Misinalar denizde 600 yıl çözünmeden kalıyor

Rapor, dünyanın en çok ziyaret edilen bölgelerinden biri olan Akdeniz’in aşırı plastik kullanımı, yetersiz atık yönetimi ve yoğun kitle turizmi nedeni ile ciddi risklerle karşı karşıya olduğunu ortaya koyuyor. Halen plastik maddelerin Akdeniz’deki atıkların %95’ini oluşturduğu vurgulanan raporda büyük plastik atıkların fok ve deniz kaplumbağası gibi büyük canlıları yaraladığı veya boğduğu belirtiliyor. Hayvanlara en çok zarar veren plastik atıkların %65’ini ise denize bırakılan misinalar oluşturuyor.

Torba, sigara izmariti, balon, şişe, şişe kapağı veya pipet gibi büyük parçalardan oluşan atıklar plastik kirliliğinin gözle görünen kısmını oluşturuyor. Bununla birlikte, mikro plastik denilen 5 milimetreden küçük plastiklerin daha da büyük bir tehlike yarattıkları hatırlatılıyor.
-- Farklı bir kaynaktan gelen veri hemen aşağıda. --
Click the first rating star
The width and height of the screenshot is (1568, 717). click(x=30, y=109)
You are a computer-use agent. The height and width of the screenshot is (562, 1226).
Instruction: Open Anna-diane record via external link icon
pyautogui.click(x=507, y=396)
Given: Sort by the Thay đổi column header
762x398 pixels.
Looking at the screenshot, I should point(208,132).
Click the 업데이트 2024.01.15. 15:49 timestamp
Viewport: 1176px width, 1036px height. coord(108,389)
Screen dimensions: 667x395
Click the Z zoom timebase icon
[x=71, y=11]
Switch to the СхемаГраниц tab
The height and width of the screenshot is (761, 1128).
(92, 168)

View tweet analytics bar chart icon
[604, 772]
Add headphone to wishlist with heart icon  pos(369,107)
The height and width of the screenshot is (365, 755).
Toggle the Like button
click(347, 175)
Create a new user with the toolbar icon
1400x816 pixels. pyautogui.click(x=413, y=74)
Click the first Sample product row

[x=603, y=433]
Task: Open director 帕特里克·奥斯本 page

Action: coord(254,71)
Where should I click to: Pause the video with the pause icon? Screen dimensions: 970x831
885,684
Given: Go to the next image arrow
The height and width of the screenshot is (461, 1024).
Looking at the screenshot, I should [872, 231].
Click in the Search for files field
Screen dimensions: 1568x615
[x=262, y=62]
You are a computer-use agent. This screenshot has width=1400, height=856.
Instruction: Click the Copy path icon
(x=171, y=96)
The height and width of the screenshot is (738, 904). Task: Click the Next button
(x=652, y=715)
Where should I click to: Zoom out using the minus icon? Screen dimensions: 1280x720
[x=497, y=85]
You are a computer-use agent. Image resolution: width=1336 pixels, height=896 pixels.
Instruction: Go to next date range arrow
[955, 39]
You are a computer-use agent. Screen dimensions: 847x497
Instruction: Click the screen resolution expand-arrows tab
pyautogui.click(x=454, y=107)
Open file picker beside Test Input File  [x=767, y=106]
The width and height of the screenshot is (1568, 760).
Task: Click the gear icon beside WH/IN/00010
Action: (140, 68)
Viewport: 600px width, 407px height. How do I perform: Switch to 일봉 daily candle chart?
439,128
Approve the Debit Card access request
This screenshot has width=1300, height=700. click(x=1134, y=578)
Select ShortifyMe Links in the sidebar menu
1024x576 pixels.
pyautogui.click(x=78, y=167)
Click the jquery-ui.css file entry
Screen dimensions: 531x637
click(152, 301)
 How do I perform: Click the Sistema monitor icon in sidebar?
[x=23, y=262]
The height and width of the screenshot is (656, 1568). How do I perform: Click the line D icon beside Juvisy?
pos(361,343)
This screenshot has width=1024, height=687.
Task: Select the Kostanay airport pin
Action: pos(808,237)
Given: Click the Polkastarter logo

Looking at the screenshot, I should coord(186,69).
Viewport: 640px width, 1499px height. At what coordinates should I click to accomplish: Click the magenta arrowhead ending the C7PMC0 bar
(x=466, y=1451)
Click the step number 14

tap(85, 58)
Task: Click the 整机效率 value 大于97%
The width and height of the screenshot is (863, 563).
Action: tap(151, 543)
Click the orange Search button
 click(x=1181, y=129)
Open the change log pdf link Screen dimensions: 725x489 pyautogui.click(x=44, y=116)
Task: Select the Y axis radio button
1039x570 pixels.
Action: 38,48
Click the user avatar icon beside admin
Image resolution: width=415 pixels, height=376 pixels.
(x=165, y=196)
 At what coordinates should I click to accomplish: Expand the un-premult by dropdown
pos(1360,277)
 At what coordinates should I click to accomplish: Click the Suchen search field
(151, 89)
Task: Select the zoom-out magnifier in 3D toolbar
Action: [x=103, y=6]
Kilometrekarede 1,25 milyon mikro plastik parçası bulunduğunu bildiren rapor bu parçaların deniz canlıları tarafından yutularak sindirildiğini ve besin zinciri içinde insanlara kadar ulaşarak ciddi sağlık riski oluşturduğunu kaydetti.

Geri dönüştürülmüş plastik talebinin sadece yüzde 6’sına karşılık geliyor.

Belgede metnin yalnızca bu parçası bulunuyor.